Scopo dell'esercizio. Ricopia le righe a partire da quella che contiene "Task: Open the blue help question mark button" e fino a quella che contiene "Action: [x=536, y=470]", rinominando "blue" in "green" e lasciando tutto il resto invariato.

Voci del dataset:
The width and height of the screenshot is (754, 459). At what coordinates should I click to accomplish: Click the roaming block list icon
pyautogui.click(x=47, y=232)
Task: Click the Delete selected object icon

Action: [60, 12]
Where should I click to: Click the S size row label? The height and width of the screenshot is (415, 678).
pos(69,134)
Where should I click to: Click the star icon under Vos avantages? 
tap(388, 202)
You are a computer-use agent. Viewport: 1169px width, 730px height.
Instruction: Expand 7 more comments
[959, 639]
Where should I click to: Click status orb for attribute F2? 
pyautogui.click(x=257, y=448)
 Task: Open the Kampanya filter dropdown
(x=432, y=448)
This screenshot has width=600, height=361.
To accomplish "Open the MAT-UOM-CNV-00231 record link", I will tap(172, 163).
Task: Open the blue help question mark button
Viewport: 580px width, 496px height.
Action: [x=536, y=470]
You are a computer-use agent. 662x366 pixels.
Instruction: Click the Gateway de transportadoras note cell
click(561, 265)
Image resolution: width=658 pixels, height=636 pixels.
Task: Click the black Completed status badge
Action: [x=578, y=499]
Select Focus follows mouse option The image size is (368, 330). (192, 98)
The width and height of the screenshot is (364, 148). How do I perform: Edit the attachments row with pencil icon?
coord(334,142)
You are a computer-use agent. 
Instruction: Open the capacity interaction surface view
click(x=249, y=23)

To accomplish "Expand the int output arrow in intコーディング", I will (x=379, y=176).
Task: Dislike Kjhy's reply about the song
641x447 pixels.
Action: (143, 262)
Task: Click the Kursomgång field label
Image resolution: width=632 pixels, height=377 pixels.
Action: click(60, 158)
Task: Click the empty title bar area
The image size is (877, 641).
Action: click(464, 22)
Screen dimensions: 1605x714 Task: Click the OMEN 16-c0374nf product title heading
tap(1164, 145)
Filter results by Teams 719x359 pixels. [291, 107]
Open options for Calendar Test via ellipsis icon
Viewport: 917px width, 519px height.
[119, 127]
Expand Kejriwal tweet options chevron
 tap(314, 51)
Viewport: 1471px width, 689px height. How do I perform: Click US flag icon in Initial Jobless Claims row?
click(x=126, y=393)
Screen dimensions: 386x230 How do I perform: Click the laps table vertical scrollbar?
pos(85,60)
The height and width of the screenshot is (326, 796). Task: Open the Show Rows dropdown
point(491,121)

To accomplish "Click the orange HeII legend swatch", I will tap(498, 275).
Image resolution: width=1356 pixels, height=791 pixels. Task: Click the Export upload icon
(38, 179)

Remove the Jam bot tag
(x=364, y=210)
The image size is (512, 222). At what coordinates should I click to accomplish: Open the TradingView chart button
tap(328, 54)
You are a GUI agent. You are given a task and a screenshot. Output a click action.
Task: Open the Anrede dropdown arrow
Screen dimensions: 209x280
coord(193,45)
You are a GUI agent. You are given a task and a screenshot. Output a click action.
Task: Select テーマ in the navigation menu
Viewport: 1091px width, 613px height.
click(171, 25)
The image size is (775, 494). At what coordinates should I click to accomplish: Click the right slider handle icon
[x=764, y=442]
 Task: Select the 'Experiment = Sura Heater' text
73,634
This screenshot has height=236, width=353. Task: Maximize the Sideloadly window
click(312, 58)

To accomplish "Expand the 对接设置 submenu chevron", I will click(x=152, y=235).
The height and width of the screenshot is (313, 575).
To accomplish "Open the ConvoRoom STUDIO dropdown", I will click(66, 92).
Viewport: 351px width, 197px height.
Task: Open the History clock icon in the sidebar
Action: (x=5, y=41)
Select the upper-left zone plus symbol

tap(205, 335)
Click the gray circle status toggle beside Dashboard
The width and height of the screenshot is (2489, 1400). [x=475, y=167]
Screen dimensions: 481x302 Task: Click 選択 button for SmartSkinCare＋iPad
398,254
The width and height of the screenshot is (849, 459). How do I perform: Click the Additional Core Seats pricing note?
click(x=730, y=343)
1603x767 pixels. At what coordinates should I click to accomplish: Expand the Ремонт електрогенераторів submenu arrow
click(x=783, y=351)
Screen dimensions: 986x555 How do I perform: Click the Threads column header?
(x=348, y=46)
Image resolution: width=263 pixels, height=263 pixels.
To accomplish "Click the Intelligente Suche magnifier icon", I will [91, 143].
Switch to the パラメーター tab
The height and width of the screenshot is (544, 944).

Risposta completa.
Task: Open the green help question mark button
Viewport: 580px width, 496px height.
Action: [x=536, y=470]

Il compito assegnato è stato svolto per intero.